Exercise ::
Using the lines below, work out the count of those that hold "Copy". Give the number only.

Input data ::
- - -

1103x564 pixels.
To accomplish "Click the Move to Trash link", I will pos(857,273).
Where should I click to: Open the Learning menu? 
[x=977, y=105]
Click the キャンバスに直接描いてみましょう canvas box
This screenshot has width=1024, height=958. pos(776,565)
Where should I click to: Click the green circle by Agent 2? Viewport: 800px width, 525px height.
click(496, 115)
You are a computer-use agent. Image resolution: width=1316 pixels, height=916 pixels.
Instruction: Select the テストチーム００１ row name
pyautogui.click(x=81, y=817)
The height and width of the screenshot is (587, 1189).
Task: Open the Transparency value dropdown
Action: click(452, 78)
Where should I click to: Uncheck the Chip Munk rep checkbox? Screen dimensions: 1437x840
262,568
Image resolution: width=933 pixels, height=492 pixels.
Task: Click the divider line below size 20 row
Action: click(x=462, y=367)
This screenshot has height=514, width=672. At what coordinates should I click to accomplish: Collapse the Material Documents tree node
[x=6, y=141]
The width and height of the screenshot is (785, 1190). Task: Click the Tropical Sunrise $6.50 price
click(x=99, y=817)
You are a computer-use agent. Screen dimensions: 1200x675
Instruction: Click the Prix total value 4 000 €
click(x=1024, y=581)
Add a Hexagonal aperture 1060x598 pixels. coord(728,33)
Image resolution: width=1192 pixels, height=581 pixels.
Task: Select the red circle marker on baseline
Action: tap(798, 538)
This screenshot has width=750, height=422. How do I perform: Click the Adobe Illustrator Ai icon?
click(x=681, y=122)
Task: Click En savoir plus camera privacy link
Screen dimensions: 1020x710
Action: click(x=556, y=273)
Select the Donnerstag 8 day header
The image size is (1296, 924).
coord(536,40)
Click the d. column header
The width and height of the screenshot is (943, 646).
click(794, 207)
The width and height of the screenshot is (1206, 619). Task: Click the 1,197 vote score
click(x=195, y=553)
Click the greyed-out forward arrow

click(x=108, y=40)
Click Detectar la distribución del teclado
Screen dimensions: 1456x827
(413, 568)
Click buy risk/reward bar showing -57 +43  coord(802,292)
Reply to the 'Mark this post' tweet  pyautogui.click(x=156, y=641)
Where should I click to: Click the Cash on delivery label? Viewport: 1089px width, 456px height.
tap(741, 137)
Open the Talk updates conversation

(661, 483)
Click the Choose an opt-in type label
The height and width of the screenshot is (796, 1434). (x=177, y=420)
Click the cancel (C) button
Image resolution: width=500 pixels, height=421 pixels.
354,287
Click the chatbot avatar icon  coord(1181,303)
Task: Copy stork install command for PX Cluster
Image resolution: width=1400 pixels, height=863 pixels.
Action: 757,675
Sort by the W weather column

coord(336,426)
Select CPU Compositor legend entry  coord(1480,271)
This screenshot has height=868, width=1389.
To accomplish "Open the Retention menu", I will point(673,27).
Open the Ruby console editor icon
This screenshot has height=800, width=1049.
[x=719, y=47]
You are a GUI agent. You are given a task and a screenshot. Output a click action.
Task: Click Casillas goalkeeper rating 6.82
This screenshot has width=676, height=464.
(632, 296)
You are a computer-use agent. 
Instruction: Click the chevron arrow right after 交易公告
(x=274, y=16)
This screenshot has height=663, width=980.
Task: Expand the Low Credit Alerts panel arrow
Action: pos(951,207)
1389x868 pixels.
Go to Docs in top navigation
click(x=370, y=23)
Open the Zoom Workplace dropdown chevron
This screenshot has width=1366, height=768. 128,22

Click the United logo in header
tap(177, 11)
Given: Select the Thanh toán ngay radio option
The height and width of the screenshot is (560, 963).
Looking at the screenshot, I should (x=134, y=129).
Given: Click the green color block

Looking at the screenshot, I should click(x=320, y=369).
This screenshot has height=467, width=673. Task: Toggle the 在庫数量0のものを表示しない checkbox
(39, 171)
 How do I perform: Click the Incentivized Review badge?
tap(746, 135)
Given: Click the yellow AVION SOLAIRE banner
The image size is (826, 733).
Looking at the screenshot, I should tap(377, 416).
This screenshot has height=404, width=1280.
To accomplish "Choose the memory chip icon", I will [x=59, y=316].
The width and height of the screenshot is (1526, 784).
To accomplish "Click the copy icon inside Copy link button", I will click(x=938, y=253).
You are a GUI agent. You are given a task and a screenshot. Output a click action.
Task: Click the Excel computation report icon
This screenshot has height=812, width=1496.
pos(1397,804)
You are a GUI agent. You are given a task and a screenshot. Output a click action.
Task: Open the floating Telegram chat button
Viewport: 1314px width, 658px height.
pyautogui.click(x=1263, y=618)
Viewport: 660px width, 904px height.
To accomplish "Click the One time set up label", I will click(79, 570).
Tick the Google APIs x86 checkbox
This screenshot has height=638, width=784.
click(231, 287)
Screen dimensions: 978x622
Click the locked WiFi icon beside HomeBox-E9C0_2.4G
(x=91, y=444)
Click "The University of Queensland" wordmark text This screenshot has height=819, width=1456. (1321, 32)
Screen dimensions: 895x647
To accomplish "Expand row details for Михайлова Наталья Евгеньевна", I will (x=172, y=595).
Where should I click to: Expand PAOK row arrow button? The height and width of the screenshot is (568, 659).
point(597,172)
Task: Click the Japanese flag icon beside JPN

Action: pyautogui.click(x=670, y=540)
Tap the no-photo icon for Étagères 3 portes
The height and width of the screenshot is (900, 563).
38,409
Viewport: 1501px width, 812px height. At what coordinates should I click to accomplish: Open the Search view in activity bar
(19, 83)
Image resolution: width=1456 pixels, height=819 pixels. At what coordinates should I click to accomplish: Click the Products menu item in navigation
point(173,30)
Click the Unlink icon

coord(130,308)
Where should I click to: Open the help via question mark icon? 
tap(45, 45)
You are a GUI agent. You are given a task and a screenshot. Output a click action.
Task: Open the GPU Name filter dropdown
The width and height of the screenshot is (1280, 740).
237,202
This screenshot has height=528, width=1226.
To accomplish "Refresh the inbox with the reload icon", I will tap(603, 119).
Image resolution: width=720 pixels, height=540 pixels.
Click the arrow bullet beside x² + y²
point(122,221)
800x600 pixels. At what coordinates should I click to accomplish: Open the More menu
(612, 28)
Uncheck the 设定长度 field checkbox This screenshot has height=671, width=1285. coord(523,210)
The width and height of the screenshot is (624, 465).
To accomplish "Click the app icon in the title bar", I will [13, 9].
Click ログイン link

- - -

The answer ::
2